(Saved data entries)

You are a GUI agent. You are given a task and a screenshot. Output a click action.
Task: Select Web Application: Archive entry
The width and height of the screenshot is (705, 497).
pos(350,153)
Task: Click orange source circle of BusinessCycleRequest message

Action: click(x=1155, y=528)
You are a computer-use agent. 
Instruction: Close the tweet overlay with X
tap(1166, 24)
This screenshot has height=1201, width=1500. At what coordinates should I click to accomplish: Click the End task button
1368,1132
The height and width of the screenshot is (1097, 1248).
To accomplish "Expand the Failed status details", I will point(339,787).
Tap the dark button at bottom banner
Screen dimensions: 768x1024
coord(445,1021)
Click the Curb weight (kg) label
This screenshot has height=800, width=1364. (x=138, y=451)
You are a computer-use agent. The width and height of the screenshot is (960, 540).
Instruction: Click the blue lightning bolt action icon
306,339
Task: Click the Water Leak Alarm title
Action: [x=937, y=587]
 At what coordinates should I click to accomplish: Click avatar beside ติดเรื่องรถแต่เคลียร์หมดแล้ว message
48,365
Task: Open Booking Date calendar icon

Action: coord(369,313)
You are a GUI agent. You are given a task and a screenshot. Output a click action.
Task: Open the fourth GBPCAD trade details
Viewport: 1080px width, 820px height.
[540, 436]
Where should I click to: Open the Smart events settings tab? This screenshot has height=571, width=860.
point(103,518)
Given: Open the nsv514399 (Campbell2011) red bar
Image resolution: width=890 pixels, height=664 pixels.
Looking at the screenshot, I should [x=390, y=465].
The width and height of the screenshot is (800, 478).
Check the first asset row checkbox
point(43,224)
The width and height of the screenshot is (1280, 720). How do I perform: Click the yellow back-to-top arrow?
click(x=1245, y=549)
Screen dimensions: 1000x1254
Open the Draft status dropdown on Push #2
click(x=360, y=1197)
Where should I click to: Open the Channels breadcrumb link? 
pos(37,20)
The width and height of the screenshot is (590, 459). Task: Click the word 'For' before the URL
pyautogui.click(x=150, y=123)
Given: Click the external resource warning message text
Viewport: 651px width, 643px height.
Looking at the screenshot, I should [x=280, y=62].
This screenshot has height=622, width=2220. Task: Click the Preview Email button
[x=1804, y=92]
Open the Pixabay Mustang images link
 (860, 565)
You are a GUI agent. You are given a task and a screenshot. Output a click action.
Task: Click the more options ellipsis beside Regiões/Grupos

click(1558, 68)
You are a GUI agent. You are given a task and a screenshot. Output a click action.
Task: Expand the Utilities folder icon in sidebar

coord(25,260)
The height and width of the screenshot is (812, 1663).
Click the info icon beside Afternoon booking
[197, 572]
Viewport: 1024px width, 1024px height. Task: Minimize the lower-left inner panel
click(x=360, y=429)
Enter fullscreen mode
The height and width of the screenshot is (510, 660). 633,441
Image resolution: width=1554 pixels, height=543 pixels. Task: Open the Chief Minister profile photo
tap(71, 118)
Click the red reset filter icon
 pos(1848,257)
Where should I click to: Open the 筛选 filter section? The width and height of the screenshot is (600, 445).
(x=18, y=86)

- _TASK DIRECTIONS_:
Could you transcribe all of the data exactly as it is given?

- _RESULT OF THE EXERCISE_:
You are a GUI agent. You are given a task and a screenshot. Output a click action.
Task: Select Web Application: Archive entry
The width and height of the screenshot is (705, 497).
pos(350,153)
Task: Click orange source circle of BusinessCycleRequest message

Action: click(x=1155, y=528)
You are a computer-use agent. 
Instruction: Close the tweet overlay with X
tap(1166, 24)
This screenshot has height=1201, width=1500. At what coordinates should I click to accomplish: Click the End task button
1368,1132
The height and width of the screenshot is (1097, 1248).
To accomplish "Expand the Failed status details", I will point(339,787).
Tap the dark button at bottom banner
Screen dimensions: 768x1024
coord(445,1021)
Click the Curb weight (kg) label
This screenshot has height=800, width=1364. (x=138, y=451)
You are a computer-use agent. The width and height of the screenshot is (960, 540).
Instruction: Click the blue lightning bolt action icon
306,339
Task: Click the Water Leak Alarm title
Action: [x=937, y=587]
 At what coordinates should I click to accomplish: Click avatar beside ติดเรื่องรถแต่เคลียร์หมดแล้ว message
48,365
Task: Open Booking Date calendar icon

Action: coord(369,313)
You are a GUI agent. You are given a task and a screenshot. Output a click action.
Task: Open the fourth GBPCAD trade details
Viewport: 1080px width, 820px height.
[540, 436]
Where should I click to: Open the Smart events settings tab? This screenshot has height=571, width=860.
point(103,518)
Given: Open the nsv514399 (Campbell2011) red bar
Image resolution: width=890 pixels, height=664 pixels.
Looking at the screenshot, I should [x=390, y=465].
The width and height of the screenshot is (800, 478).
Check the first asset row checkbox
point(43,224)
The width and height of the screenshot is (1280, 720). How do I perform: Click the yellow back-to-top arrow?
click(x=1245, y=549)
Screen dimensions: 1000x1254
Open the Draft status dropdown on Push #2
click(x=360, y=1197)
Where should I click to: Open the Channels breadcrumb link? 
pos(37,20)
The width and height of the screenshot is (590, 459). Task: Click the word 'For' before the URL
pyautogui.click(x=150, y=123)
Given: Click the external resource warning message text
Viewport: 651px width, 643px height.
Looking at the screenshot, I should [x=280, y=62].
This screenshot has height=622, width=2220. Task: Click the Preview Email button
[x=1804, y=92]
Open the Pixabay Mustang images link
 (860, 565)
You are a GUI agent. You are given a task and a screenshot. Output a click action.
Task: Click the more options ellipsis beside Regiões/Grupos

click(1558, 68)
You are a GUI agent. You are given a task and a screenshot. Output a click action.
Task: Expand the Utilities folder icon in sidebar

coord(25,260)
The height and width of the screenshot is (812, 1663).
Click the info icon beside Afternoon booking
[197, 572]
Viewport: 1024px width, 1024px height. Task: Minimize the lower-left inner panel
click(x=360, y=429)
Enter fullscreen mode
The height and width of the screenshot is (510, 660). 633,441
Image resolution: width=1554 pixels, height=543 pixels. Task: Open the Chief Minister profile photo
tap(71, 118)
Click the red reset filter icon
 pos(1848,257)
Where should I click to: Open the 筛选 filter section? The width and height of the screenshot is (600, 445).
(x=18, y=86)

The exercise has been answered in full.